Рано утром, на третий день после отъезда из Обреницы, мы добрались до границы с Черногорией. Нельзя сказать, что граница между двумя странами как-то выделялась: в этой гористой местности сосновые леса перемежались голыми каменистыми осыпями. Граница, по словам Драганича, шла по маленькой, но быстрой речушке, бегущей по узкой долине. Мы собирались пересечь ее по старому турецкому мосту, откуда ухабистая дорога вела через реку в королевство короля Николы. Мы шли пешком, оставив лошадь и повозку в деревне, где провели ночь. Драганич теперь открыто нес винтовку, перекинув ее через плечо.
В конце концов, это уже почти Черногория, где в лесах водятся волки и медведи, к тому же все знают, что винтовка — это часть черногорского национального костюма. В этом отдаленном, диком и малонаселенном уголке мы не ожидали наткнуться на какие-то препоны при пересечении границы. И потому для нас оказалось настоящим шоком, когда мы спустились по лесу к мосту и увидели, что он перегорожен красно-белым шлагбаумом, и этот шлагбаум охраняет австрийский солдат, вооруженный винтовкой со штыком, в мешковатой пехотной форме и дрожащий от утреннего холода. Он украдкой курил, прикрывая сигарету руками, и даже издали было ясно, насколько он изнывает от скуки, став аж серым, под цвет формы.
— Проклятье, — сквозь зубы выругался Драганич. — На переправе поставили караульного.
— Почему? Думаешь, что-нибудь прознали о нас?
— Нет, похоже, ищут контрабандистов. Тут их полно, особенно с тех пор, как в Австрии увеличили акцизы на табак.
— И что будем делать? Перейдем вброд выше по течению?
— Я бы не стал: там глубже, чем может показаться на первый взгляд, а течение очень быстрое. Нет, думаю, просто уделю нашему австрийскому другу на той стороне немного внимания... — он мрачно усмехнулся в бороду, вытащил нож и проверил большим пальцем лезвие.
— Бога ради, Драганич! Ты же не собираешься...
— А почему бы и нет? Через месяц мы будем воевать с Австрией.
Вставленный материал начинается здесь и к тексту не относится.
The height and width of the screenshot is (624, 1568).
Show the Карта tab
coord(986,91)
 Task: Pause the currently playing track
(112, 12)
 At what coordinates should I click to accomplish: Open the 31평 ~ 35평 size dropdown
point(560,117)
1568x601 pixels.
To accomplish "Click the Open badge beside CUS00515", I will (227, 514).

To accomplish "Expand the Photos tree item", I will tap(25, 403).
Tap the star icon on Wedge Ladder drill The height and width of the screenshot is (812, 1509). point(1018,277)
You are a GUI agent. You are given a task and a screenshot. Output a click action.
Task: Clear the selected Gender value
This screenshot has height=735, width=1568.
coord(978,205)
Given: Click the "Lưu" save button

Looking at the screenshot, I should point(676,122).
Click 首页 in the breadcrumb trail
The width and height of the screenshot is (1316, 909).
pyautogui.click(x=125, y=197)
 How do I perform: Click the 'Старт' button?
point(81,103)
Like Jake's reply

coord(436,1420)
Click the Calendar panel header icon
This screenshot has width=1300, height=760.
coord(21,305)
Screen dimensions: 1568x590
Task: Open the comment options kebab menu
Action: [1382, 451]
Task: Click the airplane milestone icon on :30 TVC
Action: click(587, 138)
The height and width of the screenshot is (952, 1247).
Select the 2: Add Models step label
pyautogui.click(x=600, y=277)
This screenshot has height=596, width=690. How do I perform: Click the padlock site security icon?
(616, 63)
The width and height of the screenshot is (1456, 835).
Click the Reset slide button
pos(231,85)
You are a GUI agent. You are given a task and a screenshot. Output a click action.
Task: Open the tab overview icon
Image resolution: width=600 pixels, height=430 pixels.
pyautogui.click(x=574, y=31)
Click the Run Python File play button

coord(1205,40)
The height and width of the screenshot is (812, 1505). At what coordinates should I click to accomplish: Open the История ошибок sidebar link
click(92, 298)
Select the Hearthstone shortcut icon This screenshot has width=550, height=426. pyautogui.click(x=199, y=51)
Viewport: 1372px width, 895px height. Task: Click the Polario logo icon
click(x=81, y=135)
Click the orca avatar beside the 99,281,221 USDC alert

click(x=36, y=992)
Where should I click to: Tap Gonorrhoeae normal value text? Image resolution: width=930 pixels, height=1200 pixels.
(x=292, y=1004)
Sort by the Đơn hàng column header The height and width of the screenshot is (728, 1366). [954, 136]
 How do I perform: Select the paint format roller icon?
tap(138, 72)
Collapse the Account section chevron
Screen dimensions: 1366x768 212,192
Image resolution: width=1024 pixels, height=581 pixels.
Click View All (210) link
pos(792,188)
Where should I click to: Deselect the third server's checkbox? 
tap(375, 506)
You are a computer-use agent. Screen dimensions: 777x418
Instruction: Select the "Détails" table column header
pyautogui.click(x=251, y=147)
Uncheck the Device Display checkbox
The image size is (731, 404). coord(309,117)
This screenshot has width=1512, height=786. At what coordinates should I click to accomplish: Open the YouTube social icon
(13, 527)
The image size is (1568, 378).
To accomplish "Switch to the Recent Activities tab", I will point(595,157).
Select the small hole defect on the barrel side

Так что если кого-то убьют чуть раньше, какое это имеет значение? Их это лишь заставит усилить бдительность, а мне полезно время от времени потренироваться и перерезать кому-нибудь глотку. Я уже полгода никого не убивал! К тому же, та словенская сволочь заслуживает смерти за то, что позабыла о воинской дисциплине. Был бы он одним из моих людей, я б давно его прирезал... Эй, а это еще что?